World Bank hails Nigerian govt’s removal of fuel subsidy

 


The World Bank has said Nigeria’s removal of fuel subsidy is a crucial decision taken in the face of the coronavirus crisis.

It observed in its Africa’s Pulse report, a biannual commentary on the near-term macroeconomic outlook of the continent, that sub-Saharan African countries are leveraging the opportunity presented by the crisis to speed up structural reform plans.

“The COVID-19 crisis is not being wasted among countries in the region… In Nigeria, the government has taken important steps to reform its subsidy regime,” the report said.

The Washington-based multilateral lender stated that government had shelved subsidy and introduced a market-induced pricing system with no price limits.

“The gasoline (petrol) price is set monthly by the Petroleum Products Pricing Regulatory Agency from market-based costs.

“When international petroleum product prices start to recover, the PPPRA will allow price increases accordingly.”
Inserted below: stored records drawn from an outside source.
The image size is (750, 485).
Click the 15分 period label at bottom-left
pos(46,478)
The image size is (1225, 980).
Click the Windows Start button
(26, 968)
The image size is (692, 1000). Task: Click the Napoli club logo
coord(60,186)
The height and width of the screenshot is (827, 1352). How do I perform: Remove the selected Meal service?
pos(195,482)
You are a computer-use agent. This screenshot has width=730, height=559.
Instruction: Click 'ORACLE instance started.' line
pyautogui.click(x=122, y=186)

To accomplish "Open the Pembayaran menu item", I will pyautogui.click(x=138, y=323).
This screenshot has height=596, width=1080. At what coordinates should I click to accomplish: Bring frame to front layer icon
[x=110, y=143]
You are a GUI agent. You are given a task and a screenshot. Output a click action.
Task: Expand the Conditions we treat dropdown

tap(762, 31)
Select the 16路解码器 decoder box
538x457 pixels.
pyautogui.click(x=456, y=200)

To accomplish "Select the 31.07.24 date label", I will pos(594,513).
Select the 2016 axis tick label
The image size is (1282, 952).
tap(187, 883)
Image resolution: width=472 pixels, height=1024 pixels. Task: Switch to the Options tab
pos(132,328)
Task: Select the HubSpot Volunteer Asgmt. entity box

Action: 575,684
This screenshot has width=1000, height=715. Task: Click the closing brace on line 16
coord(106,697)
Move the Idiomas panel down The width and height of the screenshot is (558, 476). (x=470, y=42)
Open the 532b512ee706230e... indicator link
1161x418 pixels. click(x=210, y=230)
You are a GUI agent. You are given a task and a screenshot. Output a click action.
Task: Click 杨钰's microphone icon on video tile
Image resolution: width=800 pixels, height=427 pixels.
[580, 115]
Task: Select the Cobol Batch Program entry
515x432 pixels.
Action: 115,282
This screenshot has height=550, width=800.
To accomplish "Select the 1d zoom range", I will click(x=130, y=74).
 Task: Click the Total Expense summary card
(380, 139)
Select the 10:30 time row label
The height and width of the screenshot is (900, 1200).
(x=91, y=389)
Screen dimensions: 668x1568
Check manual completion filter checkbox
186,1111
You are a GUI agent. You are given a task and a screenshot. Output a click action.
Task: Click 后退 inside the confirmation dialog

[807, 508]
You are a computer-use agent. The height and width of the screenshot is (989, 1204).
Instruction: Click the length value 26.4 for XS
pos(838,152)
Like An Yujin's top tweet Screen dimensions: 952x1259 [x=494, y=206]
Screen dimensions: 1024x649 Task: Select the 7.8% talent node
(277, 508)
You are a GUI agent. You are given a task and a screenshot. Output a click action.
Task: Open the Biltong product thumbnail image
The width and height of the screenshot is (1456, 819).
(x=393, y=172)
A Reuters report in August disclosed that the World Bank might not approve Nigeria’s $1.5 billion budget support facility on the grounds of non-implementation of desired reforms.

It went further to say that fuel subsidy and electricity were parts of the precedent conditions, noting that a bank source said the loan might not be approved until October.

The multilateral lender said on Thursday that the real Gross Domestic Product of sub-Sahara Africa would shrink by 3.3 per cent in 2020. It grew by 2.4% last year.

“In Nigeria, after expanding 1.9 per cent year-on-year in 2020 Q1, real GDP contracted by 6.1 year-on-year in 2020 Q2, with growth in the oil and non-oil sectors falling.

“The near-term outlook is subject to considerable uncertainty as the economy continues to grapple with the effects of the pandemic.

“Investment remains weak amid high uncertainty. Growth is projected to fall by 4.1 per cent in 2020 and remain subdued at 0.3 per cent in 2021.”

The World Bank estimated that even though the country’s public debt level would rise, it would stay below 30 per cent of GDP in 2020.